─── Entries provided

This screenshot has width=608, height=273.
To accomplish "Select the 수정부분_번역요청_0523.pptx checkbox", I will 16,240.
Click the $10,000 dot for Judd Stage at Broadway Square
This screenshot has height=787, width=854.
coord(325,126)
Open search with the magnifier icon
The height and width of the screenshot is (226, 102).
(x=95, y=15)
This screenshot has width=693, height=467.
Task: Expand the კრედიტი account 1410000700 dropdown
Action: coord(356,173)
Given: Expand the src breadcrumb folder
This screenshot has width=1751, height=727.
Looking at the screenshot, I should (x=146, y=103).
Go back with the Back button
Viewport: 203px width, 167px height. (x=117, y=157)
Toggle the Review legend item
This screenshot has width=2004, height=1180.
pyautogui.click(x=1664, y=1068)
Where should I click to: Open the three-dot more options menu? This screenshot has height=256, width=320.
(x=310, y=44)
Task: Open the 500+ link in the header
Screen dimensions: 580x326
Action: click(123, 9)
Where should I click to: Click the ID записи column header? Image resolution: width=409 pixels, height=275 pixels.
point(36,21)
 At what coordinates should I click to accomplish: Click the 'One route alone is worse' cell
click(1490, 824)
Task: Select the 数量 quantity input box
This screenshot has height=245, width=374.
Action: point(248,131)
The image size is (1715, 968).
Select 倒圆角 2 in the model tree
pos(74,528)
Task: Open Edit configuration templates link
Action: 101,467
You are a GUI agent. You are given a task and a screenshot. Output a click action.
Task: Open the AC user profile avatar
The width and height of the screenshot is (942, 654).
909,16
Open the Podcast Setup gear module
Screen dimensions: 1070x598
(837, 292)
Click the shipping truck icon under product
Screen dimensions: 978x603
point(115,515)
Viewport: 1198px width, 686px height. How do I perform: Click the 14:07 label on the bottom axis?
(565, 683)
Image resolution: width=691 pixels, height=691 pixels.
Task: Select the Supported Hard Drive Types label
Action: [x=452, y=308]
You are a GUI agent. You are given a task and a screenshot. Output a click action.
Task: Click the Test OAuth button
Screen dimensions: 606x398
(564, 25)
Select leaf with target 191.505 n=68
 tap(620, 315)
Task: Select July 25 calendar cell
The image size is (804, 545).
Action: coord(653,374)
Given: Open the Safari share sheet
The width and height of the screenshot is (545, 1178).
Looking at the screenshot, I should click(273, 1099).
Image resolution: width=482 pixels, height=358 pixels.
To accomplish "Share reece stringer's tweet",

──────

Task objective » Show every line of the material above that contains the word "accomplish". Case counts.

Exercise answer »
To accomplish "Select the 수정부분_번역요청_0523.pptx checkbox", I will 16,240.
 At what coordinates should I click to accomplish: Click the 'One route alone is worse' cell
To accomplish "Share reece stringer's tweet",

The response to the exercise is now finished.